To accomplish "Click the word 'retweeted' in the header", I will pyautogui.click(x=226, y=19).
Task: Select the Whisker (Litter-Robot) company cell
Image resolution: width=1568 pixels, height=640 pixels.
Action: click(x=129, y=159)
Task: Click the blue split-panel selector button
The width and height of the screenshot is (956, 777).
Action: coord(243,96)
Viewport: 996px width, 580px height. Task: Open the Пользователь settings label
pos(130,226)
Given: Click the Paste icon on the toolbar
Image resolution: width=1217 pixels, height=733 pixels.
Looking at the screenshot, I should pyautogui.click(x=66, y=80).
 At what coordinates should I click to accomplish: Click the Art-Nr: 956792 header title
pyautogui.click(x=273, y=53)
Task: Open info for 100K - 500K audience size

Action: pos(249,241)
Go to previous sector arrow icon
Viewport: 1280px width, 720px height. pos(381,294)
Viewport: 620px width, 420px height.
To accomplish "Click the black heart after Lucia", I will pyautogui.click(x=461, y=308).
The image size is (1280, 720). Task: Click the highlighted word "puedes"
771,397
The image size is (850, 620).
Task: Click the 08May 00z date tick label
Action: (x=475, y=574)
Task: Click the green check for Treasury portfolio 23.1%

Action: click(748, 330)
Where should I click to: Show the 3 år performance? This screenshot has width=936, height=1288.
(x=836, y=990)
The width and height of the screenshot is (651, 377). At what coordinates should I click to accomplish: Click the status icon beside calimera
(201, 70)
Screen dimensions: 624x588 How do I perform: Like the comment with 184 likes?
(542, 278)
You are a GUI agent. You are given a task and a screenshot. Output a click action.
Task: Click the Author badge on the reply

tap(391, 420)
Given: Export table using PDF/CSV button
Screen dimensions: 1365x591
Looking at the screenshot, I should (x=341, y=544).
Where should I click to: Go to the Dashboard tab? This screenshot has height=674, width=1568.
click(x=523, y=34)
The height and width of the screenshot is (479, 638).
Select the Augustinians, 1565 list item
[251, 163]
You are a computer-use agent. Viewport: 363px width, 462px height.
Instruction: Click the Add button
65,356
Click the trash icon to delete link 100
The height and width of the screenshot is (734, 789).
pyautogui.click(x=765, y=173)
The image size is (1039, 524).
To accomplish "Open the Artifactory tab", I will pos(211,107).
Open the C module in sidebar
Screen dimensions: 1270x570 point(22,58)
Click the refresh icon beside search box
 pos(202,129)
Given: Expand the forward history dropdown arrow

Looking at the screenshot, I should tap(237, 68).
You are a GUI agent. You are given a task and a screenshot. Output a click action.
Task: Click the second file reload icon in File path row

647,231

### Activity:
Print only what lies in the material above starting at the line with "Screen dimensions: 624x588" and ending at the line with "Click the trash icon to delete link 100", every line exactly as given.

### Task result:
Screen dimensions: 624x588 How do I perform: Like the comment with 184 likes?
(542, 278)
You are a GUI agent. You are given a task and a screenshot. Output a click action.
Task: Click the Author badge on the reply

tap(391, 420)
Given: Export table using PDF/CSV button
Screen dimensions: 1365x591
Looking at the screenshot, I should (x=341, y=544).
Where should I click to: Go to the Dashboard tab? This screenshot has height=674, width=1568.
click(x=523, y=34)
The height and width of the screenshot is (479, 638).
Select the Augustinians, 1565 list item
[251, 163]
You are a computer-use agent. Viewport: 363px width, 462px height.
Instruction: Click the Add button
65,356
Click the trash icon to delete link 100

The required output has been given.